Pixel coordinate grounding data

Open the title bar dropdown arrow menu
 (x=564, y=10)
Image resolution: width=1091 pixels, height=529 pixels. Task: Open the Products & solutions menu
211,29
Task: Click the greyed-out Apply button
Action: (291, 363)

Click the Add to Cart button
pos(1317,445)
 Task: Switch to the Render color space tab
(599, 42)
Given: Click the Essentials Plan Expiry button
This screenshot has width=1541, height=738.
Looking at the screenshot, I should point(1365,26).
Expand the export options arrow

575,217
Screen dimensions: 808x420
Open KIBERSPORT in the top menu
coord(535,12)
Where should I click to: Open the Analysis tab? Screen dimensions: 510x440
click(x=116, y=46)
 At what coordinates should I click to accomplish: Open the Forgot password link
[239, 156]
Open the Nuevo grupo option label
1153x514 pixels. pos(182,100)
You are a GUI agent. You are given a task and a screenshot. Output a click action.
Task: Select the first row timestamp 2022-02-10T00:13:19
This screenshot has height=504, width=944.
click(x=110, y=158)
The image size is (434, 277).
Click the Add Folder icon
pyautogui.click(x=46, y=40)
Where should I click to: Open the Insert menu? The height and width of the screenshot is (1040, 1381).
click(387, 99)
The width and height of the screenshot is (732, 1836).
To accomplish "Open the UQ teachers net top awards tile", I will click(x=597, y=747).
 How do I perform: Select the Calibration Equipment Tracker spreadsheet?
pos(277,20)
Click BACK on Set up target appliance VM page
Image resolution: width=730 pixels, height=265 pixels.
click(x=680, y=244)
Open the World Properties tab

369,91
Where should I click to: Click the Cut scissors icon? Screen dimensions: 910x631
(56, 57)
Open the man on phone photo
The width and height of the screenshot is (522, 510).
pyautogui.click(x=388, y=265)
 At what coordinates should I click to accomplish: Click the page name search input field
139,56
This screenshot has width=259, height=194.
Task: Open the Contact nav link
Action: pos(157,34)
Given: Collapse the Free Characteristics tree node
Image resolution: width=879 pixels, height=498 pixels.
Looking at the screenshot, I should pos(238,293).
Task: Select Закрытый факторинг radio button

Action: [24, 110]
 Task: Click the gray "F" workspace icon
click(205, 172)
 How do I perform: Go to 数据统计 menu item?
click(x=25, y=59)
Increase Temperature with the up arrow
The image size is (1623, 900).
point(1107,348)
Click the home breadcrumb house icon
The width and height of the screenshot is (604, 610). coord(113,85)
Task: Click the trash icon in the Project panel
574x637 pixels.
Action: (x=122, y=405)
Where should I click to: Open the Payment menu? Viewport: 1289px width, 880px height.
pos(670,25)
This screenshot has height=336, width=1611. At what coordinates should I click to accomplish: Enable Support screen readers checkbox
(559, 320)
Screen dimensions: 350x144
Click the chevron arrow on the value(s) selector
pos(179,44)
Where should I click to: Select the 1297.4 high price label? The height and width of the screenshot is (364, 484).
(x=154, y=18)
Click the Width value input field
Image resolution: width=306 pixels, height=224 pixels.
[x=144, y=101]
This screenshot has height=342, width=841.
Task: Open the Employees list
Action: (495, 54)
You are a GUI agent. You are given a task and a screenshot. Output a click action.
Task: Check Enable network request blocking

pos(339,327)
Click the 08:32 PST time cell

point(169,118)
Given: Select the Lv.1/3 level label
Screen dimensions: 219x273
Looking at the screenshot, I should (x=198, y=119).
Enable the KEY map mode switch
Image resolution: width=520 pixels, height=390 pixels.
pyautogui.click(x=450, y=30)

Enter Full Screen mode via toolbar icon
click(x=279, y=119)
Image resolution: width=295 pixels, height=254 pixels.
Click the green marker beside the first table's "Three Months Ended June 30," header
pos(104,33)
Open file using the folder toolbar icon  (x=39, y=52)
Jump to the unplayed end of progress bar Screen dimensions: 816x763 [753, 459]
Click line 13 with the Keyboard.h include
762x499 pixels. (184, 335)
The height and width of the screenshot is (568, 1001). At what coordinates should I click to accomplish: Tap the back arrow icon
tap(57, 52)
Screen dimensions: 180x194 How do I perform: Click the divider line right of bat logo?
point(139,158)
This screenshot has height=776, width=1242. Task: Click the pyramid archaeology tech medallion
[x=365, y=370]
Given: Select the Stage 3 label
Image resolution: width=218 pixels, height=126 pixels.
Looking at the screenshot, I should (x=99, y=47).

ASSIGNED TASK — Copy out every record exactly; leave nothing out.

ANSWER SECTION —
Open the title bar dropdown arrow menu
 (x=564, y=10)
Image resolution: width=1091 pixels, height=529 pixels. Task: Open the Products & solutions menu
211,29
Task: Click the greyed-out Apply button
Action: (291, 363)

Click the Add to Cart button
pos(1317,445)
 Task: Switch to the Render color space tab
(599, 42)
Given: Click the Essentials Plan Expiry button
This screenshot has width=1541, height=738.
Looking at the screenshot, I should point(1365,26).
Expand the export options arrow

575,217
Screen dimensions: 808x420
Open KIBERSPORT in the top menu
coord(535,12)
Where should I click to: Open the Analysis tab? Screen dimensions: 510x440
click(x=116, y=46)
 At what coordinates should I click to accomplish: Open the Forgot password link
[239, 156]
Open the Nuevo grupo option label
1153x514 pixels. pos(182,100)
You are a GUI agent. You are given a task and a screenshot. Output a click action.
Task: Select the first row timestamp 2022-02-10T00:13:19
This screenshot has height=504, width=944.
click(x=110, y=158)
The image size is (434, 277).
Click the Add Folder icon
pyautogui.click(x=46, y=40)
Where should I click to: Open the Insert menu? The height and width of the screenshot is (1040, 1381).
click(387, 99)
The width and height of the screenshot is (732, 1836).
To accomplish "Open the UQ teachers net top awards tile", I will click(x=597, y=747).
 How do I perform: Select the Calibration Equipment Tracker spreadsheet?
pos(277,20)
Click BACK on Set up target appliance VM page
Image resolution: width=730 pixels, height=265 pixels.
click(x=680, y=244)
Open the World Properties tab

369,91
Where should I click to: Click the Cut scissors icon? Screen dimensions: 910x631
(56, 57)
Open the man on phone photo
The width and height of the screenshot is (522, 510).
pyautogui.click(x=388, y=265)
 At what coordinates should I click to accomplish: Click the page name search input field
139,56
This screenshot has width=259, height=194.
Task: Open the Contact nav link
Action: pos(157,34)
Given: Collapse the Free Characteristics tree node
Image resolution: width=879 pixels, height=498 pixels.
Looking at the screenshot, I should pos(238,293).
Task: Select Закрытый факторинг radio button

Action: [24, 110]
 Task: Click the gray "F" workspace icon
click(205, 172)
 How do I perform: Go to 数据统计 menu item?
click(x=25, y=59)
Increase Temperature with the up arrow
The image size is (1623, 900).
point(1107,348)
Click the home breadcrumb house icon
The width and height of the screenshot is (604, 610). coord(113,85)
Task: Click the trash icon in the Project panel
574x637 pixels.
Action: (x=122, y=405)
Where should I click to: Open the Payment menu? Viewport: 1289px width, 880px height.
pos(670,25)
This screenshot has height=336, width=1611. At what coordinates should I click to accomplish: Enable Support screen readers checkbox
(559, 320)
Screen dimensions: 350x144
Click the chevron arrow on the value(s) selector
pos(179,44)
Where should I click to: Select the 1297.4 high price label? The height and width of the screenshot is (364, 484).
(x=154, y=18)
Click the Width value input field
Image resolution: width=306 pixels, height=224 pixels.
[x=144, y=101]
This screenshot has height=342, width=841.
Task: Open the Employees list
Action: (495, 54)
You are a GUI agent. You are given a task and a screenshot. Output a click action.
Task: Check Enable network request blocking

pos(339,327)
Click the 08:32 PST time cell

point(169,118)
Given: Select the Lv.1/3 level label
Screen dimensions: 219x273
Looking at the screenshot, I should (x=198, y=119).
Enable the KEY map mode switch
Image resolution: width=520 pixels, height=390 pixels.
pyautogui.click(x=450, y=30)

Enter Full Screen mode via toolbar icon
click(x=279, y=119)
Image resolution: width=295 pixels, height=254 pixels.
Click the green marker beside the first table's "Three Months Ended June 30," header
pos(104,33)
Open file using the folder toolbar icon  (x=39, y=52)
Jump to the unplayed end of progress bar Screen dimensions: 816x763 [753, 459]
Click line 13 with the Keyboard.h include
762x499 pixels. (184, 335)
The height and width of the screenshot is (568, 1001). At what coordinates should I click to accomplish: Tap the back arrow icon
tap(57, 52)
Screen dimensions: 180x194 How do I perform: Click the divider line right of bat logo?
point(139,158)
This screenshot has height=776, width=1242. Task: Click the pyramid archaeology tech medallion
[x=365, y=370]
Given: Select the Stage 3 label
Image resolution: width=218 pixels, height=126 pixels.
Looking at the screenshot, I should (x=99, y=47).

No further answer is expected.